→ **What is expected**: With pictures excluded, retype exactly every line from the one containing "Open Facebook help question mark icon" to the end of the records below.

→ **Supplied entries**:
○ ○ ○

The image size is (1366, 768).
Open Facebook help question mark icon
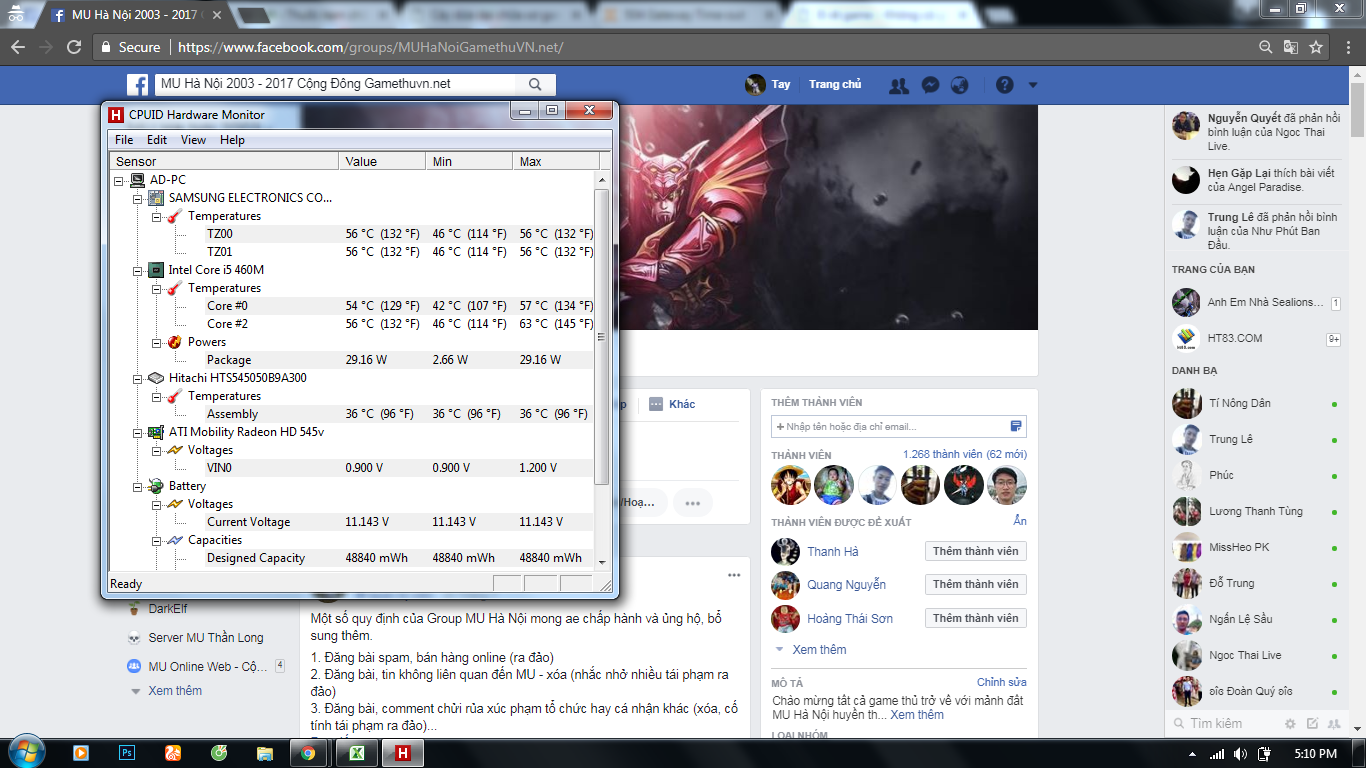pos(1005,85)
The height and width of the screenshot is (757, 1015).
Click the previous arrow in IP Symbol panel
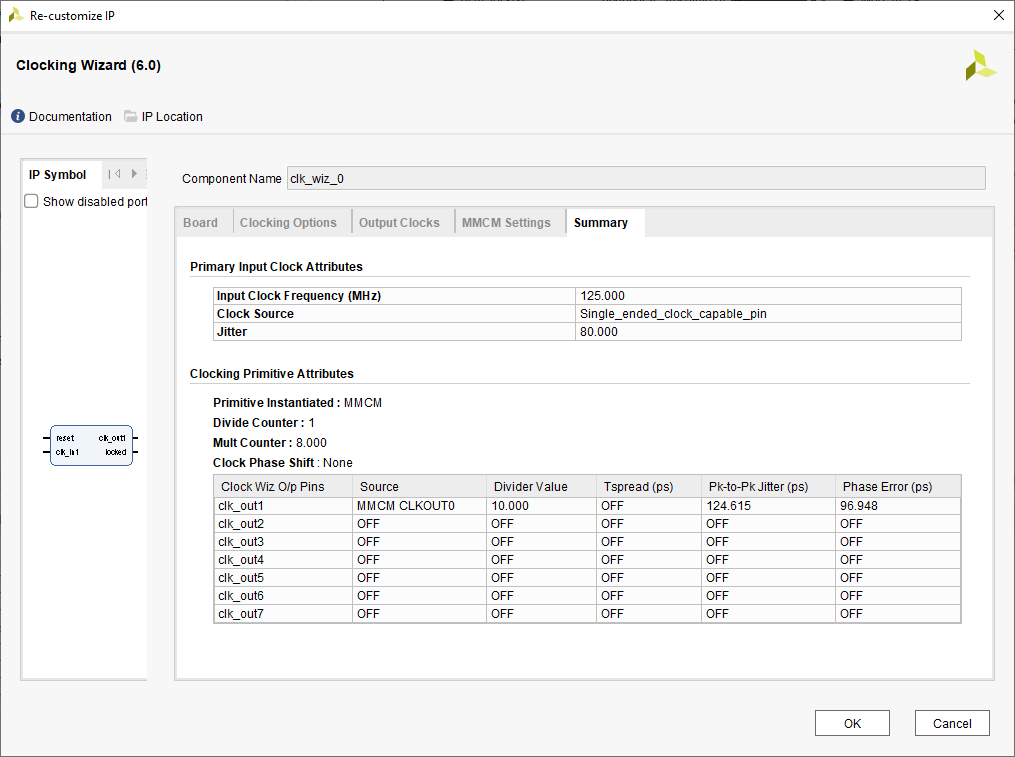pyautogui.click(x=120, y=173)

○ ○ ○

→ **Exercise output**:
Open Facebook help question mark icon
pos(1005,85)
The height and width of the screenshot is (757, 1015).
Click the previous arrow in IP Symbol panel
pyautogui.click(x=120, y=173)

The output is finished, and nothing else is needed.